When it was announced in February 2016 that Pep Guardiola would take charge of Manchester City in the 2016/17 season it was set to mark the entering of a new era for the club. He was heralded as the football genius who would bring a new philosophy that would crack Manchester City’s Champion’s League conundrum, but just how successful has Pep been so far?
Pep and his newly acquired Manchester City side started the season in quite literally record breaking fashion, becoming only the second team to win their first ten competitive games (including a win against Jose Mourinho’s Manchester United at Old Trafford) since the double winning Tottenham side of the 1960s. No team, including the dominant 70/80s Liverpool and 90/00s Manchester United teams, had managed to achieve this feat and many City fans had begun to believe that the league was already won. Unfortunately for them, that proved not to be the case.
October would see City go without a win for the entire month; defensively, they had collapsed. Newly signed goalkeeper Claudio Bravo struggled to transition to the Premier League and went unaided by City’s poor back line. Three aging fullbacks in Gael Clichy, Bacary Sagna and Pablo Zabaleta and the inexperience of centre backs John Stones and Nicolas Otamendi, would see Manchester City concede nine goals in five games. City’s front line, although formidable, had become completely impotent during the same disastrous autumn run scoring just two goals in the same five games;Pep Guardiola himself identifying squandered chances as the reason for his team’s poor form.

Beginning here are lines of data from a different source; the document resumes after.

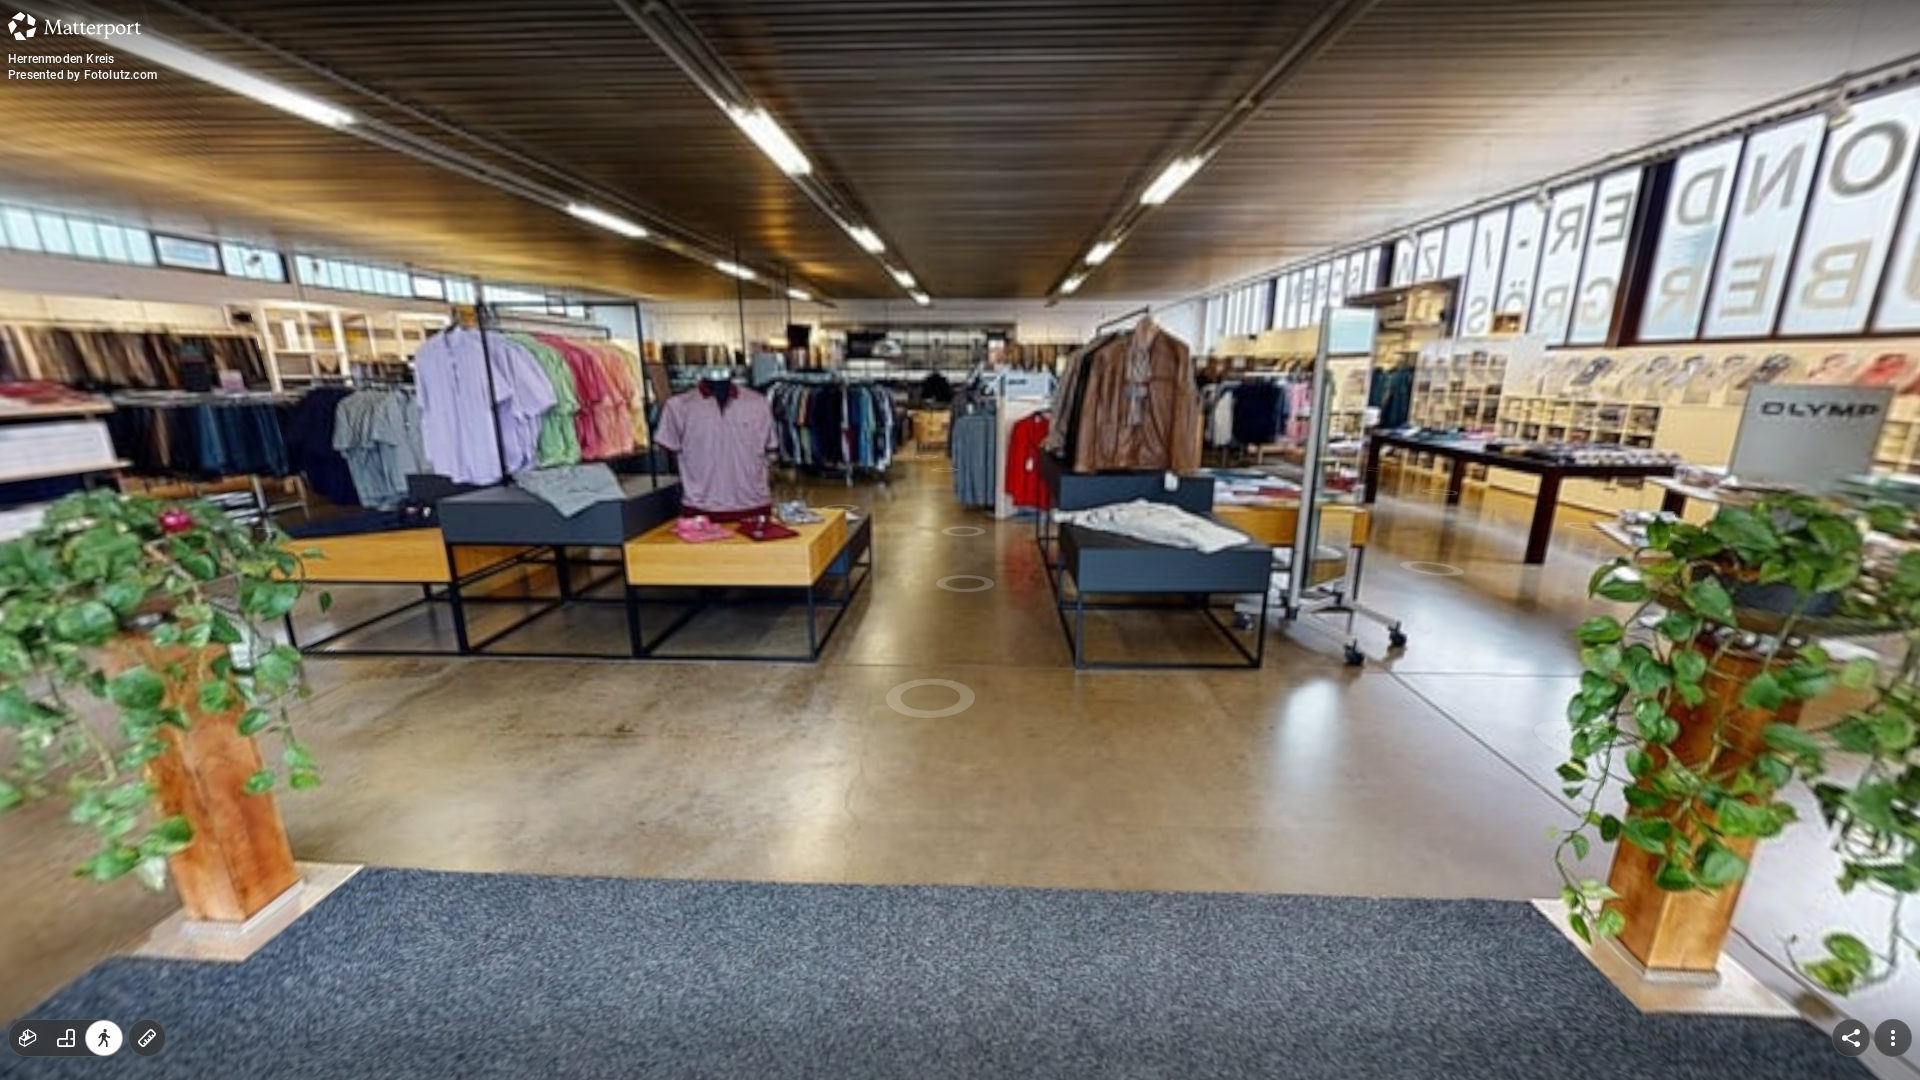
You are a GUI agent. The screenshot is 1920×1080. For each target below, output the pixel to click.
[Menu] (1893, 1038)
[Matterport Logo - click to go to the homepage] (74, 26)
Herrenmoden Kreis (61, 59)
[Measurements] (147, 1038)
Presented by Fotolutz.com (82, 75)
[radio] (28, 1038)
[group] (66, 1038)
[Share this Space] (1851, 1038)
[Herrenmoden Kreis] (960, 540)
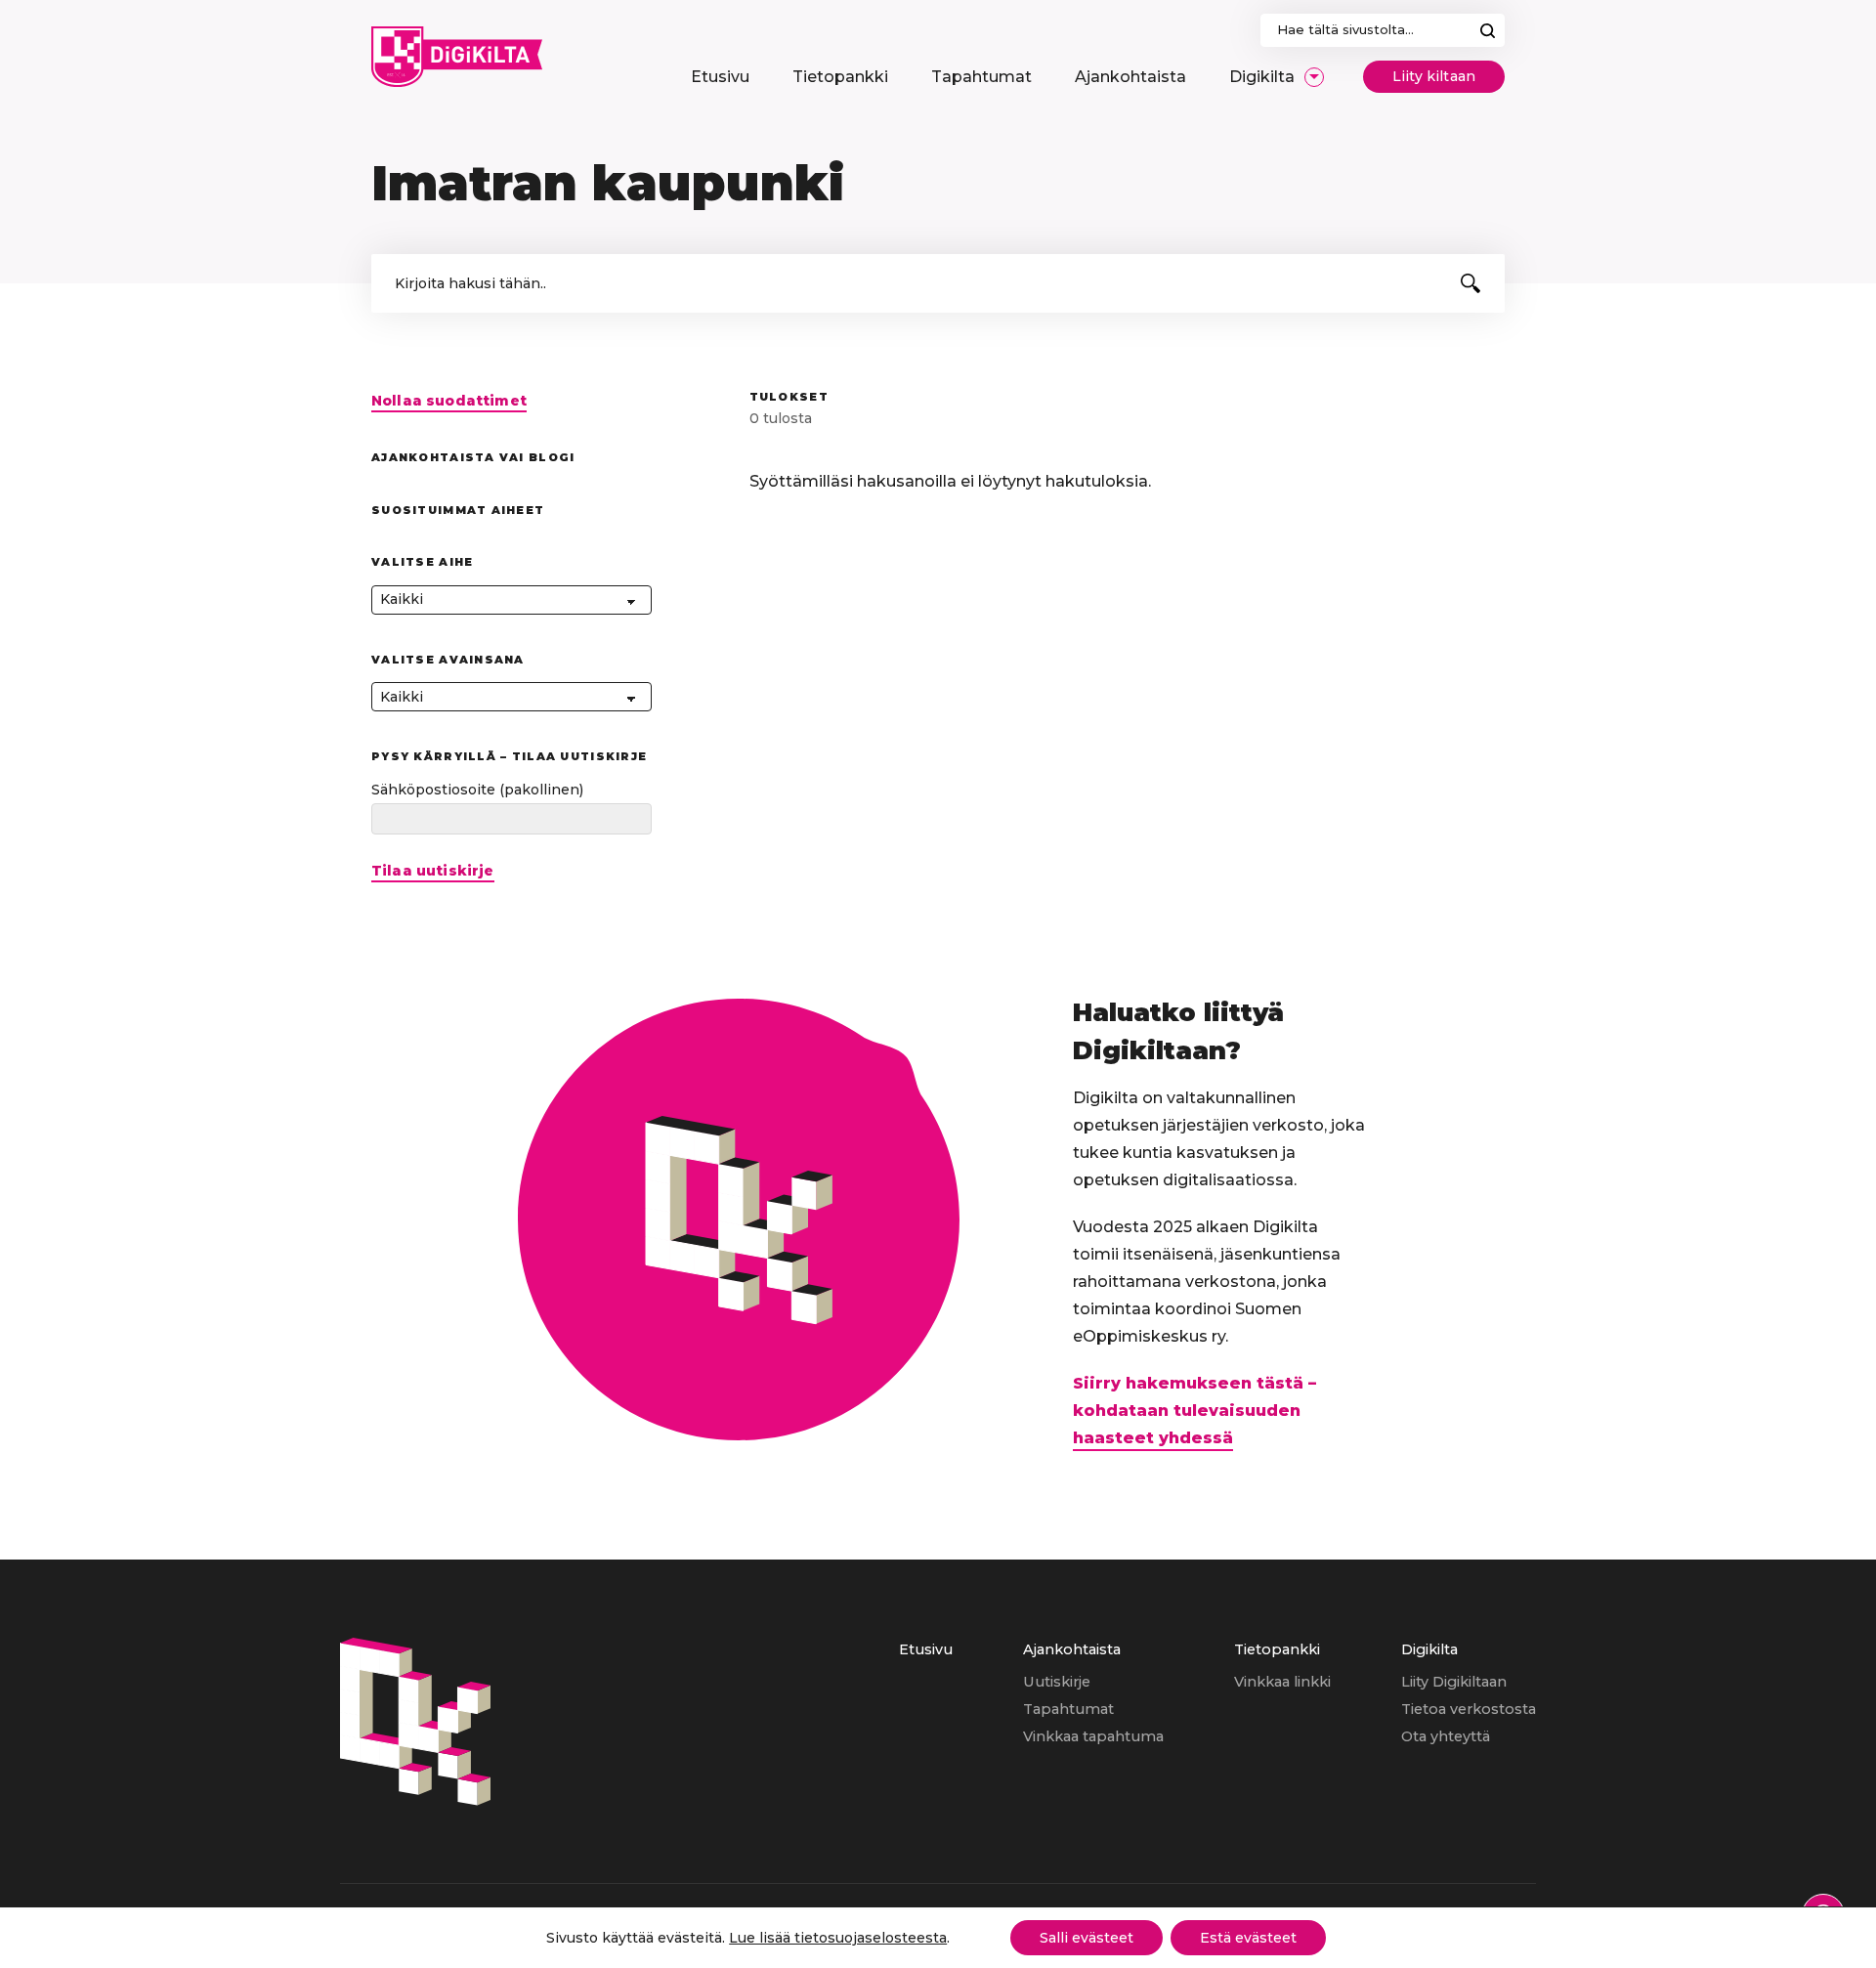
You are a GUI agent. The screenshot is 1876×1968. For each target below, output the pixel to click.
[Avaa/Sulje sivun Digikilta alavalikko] (1314, 77)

Inconsistency plagued City going forward as Guardiola tried to implement his unique footballing philosophy into an aging Manchester City squad. A 4-2 loss to Leicester and a 4-0 loss to Everton in January led many to question Pep’s credibility and whether he was a managerial virtuoso or if his success was the product of already successful teams.
Despite being convincingly beaten in the Champions League Last 16 by an offensively brilliant Monaco side, the introduction of Gabriel Jesus, for an injured Sergio Aguero, proved to be the spark Manchester City needed to bring about a change in fortunes. The youngster went on to score seven and assists four goals in just eight league appearances, including the final three games of the season. Finishing the season out of all other cup competitions allowed City to focus their attention on the leg and a last-minute scramble for Champion’s League qualification, eventually finishing third in the league following a string of dominant performances in the final games of the season.
At the end of the season Pep Guardiola had led Manchester City to a third-place finish, a last 16 champions league exit, and two unsuccessful domestic cup runs leaving Manchester City chairman, Khaldoon al-Mubarak with “nothing to celebrate”. Having spent £180m, to improve an already strong squad, many have criticised Pep and deemed his first season as a failure; the buzzword ‘fraud’ has been tossed about by fans and pundits alike. However, in context, the Spaniard’s first season cannot be deemed a complete failure. Certainly, decisions (or lack of) such as the failure to acquire credible fullbacks, squad inconsistency, and an over-reliance on style in crunch games hindered City immensely throughout the season. But it is easy to forget that Guardiola is dealing with an aging squad with an average age of 28.9 years, many of whom have spent their entire careers playing a completely different footballing style to that of the Spaniard. This uncompromising change in style proved to wear out City’s aging side, causing their a mid-season slump in form that was bookmarked by dominance on either side.
With City set to spend big in the upcoming transfer window as they envision Premier League domination, a true assessment of Guardiola’s first season in charge of the Sky Blues cannot be given. Will the troublesome 2016/17 season be used as the necessary stepping stone, or is it a sign of things to come?